A prophylactic role of a secretory PLA of Spodoptera exigua against entomopathogens.

Phospholipase A (PLA) hydrolyses phospholipids at sn-2 position to release free fatty acids and lysophospholipids. Secretory type of PLA (sPLA) has been found in many different animals including insects. Insect sPLAs have been divided into venomous and nonvenomous PLAs. A non-venomous sPLA (Se-sPLA) has been identified in beet armyworm, Spodoptera exigua. Its high enzyme activity is detected in hemolymph of naïve larvae. However, the physiological role of high sPLA activity in hemolymph remains unclear. To determine the physiological role of sPLA in hemolymph, a recombinant Se-sPLA (rSe-sPLA) was expressed in a bacterial expression system and purified to test antimicrobial activity against various microbes. Purified rSe-sPLA exhibited typical enzyme kinetic properties, including becoming saturated at high substrate concentrations, exhibiting optimal activity at pH 7-9, and being inactivated at high temperatures. However, a reducing agent (dithiothreitol) or calcium chelator treatment inhibited the catalytic activity. A specific inhibitor to sPLA also inhibited the enzyme activity of rSe-sPLA while other type PLA inhibitors did not. Furthermore, eight bacterial metabolites of Xenorhabdus and Photorhabdus known to be inhibitory against insect PLA significantly inhibited the enzyme activity of rSe-sPLA. High concentrations of rSe-sPLA (above 0.5 mM) showed significant cytotoxicity to hemocytes of S. exigua.

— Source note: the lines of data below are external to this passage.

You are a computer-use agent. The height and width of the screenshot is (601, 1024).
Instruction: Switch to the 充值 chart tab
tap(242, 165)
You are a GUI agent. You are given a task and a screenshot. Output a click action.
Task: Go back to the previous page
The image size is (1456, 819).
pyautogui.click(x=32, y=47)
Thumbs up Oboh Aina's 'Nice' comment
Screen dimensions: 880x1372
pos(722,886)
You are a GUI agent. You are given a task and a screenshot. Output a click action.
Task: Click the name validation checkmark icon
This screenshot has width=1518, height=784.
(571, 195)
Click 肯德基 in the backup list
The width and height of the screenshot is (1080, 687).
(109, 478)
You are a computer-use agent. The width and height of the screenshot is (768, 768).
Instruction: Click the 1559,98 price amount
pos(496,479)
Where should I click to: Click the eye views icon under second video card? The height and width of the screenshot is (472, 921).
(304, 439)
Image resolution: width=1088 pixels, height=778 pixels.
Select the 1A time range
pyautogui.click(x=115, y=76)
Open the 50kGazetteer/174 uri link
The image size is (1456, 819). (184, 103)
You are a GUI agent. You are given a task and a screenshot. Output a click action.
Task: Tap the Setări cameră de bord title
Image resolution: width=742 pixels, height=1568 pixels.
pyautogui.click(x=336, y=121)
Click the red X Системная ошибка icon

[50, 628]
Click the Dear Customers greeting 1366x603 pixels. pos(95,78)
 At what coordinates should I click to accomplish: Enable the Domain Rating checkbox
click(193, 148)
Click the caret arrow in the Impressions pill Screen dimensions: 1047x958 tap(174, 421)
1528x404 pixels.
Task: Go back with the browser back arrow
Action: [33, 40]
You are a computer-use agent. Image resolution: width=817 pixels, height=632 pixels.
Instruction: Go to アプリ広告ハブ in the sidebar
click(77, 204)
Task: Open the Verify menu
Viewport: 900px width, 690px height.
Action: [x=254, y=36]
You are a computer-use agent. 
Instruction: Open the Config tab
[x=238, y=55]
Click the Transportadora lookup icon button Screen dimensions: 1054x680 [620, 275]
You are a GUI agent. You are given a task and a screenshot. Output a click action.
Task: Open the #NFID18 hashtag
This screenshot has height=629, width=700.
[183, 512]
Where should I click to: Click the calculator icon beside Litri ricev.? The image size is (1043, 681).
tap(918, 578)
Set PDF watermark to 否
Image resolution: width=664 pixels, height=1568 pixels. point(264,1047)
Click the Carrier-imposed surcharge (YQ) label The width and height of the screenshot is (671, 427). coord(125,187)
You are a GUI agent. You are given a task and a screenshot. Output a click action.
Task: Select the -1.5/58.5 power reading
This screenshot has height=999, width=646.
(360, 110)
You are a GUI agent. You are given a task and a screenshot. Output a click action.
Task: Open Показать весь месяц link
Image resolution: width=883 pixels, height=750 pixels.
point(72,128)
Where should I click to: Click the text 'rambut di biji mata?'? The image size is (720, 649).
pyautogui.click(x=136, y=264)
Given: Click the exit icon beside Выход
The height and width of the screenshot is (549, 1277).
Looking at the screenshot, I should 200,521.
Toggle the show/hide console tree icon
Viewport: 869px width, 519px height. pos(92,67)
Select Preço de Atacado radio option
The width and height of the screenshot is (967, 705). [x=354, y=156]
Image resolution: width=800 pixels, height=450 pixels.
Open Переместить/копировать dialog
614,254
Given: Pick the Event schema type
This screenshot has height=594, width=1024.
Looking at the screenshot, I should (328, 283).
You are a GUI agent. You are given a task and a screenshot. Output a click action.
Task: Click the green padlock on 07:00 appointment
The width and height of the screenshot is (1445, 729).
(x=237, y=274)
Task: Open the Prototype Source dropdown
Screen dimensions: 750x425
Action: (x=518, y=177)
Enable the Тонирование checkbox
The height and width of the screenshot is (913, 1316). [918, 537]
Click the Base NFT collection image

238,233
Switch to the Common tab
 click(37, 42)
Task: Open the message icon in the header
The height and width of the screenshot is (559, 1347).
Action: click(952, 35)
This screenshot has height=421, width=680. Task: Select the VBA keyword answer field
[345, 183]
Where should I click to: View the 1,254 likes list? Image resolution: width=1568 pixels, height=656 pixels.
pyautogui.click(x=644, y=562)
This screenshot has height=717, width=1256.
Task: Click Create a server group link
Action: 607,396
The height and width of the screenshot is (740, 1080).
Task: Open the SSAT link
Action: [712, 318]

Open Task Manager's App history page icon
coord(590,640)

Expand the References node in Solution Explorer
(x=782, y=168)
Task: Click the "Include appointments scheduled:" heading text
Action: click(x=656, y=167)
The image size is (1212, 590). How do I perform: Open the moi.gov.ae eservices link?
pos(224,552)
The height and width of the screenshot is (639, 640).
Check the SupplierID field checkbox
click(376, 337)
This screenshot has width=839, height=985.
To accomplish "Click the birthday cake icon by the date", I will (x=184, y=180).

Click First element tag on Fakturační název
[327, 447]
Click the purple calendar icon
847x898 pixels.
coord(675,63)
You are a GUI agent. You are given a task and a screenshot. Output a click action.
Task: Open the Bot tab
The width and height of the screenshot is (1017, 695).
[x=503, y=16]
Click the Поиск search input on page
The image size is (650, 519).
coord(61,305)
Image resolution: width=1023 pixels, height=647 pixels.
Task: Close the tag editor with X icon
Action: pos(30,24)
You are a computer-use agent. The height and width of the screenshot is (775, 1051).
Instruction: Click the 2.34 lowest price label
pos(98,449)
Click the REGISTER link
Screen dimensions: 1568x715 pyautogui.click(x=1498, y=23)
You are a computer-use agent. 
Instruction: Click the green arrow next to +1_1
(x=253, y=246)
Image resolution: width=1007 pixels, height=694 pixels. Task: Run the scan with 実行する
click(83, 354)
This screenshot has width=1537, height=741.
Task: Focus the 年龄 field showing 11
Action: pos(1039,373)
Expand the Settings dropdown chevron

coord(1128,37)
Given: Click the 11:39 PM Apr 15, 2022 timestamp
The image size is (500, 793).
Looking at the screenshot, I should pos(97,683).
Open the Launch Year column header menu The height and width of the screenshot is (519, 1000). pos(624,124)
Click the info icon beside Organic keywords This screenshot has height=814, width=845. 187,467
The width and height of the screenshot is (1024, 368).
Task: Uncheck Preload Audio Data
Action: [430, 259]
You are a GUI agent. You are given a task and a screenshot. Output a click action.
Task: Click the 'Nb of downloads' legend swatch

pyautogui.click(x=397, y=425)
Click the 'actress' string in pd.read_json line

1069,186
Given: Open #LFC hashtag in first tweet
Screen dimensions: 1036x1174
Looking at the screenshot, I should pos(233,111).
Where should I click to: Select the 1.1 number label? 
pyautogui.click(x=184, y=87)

At concentrations without showing cytotoxicity, rSe-sPLA possessed significant antimicrobial activities against entomopathogenic bacteria (Serratia marscens and Entercoccus mondtii) and fungi (Beauveria bassiana and Metarhyzium rileyi). Hemolymph obtained from larvae treated with RNA interference specific to Se-sPLA significantly lost such antimicrobial activities. However, the addition of rSe-sPLA to the hemolymph significantly rescued such antimicrobial activities. These results indicate that Se-sPLA possesses antimicrobial activity, suggesting that it might act as a prophylactic agent against microbial pathogens in the hemolymph of S. exigua.